> Work order:
Please quote only the lines that start at the one with "Instruction: Select the" and go on to the last line of the data, both ends kept.

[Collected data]
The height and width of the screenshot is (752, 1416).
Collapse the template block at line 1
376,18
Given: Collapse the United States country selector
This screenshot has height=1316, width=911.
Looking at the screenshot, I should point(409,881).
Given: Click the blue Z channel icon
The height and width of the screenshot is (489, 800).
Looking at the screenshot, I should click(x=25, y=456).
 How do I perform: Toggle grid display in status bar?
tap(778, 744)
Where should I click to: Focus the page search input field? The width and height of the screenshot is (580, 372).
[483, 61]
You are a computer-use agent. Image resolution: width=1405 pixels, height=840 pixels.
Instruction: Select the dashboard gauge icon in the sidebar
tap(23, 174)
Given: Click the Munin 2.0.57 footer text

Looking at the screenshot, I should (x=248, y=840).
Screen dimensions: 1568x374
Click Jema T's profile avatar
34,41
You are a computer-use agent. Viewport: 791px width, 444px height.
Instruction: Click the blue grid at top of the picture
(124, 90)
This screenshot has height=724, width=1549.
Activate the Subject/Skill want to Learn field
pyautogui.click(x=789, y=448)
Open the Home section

> Answer:
Instruction: Select the dashboard gauge icon in the sidebar
tap(23, 174)
Given: Click the Munin 2.0.57 footer text

Looking at the screenshot, I should (x=248, y=840).
Screen dimensions: 1568x374
Click Jema T's profile avatar
34,41
You are a computer-use agent. Viewport: 791px width, 444px height.
Instruction: Click the blue grid at top of the picture
(124, 90)
This screenshot has height=724, width=1549.
Activate the Subject/Skill want to Learn field
pyautogui.click(x=789, y=448)
Open the Home section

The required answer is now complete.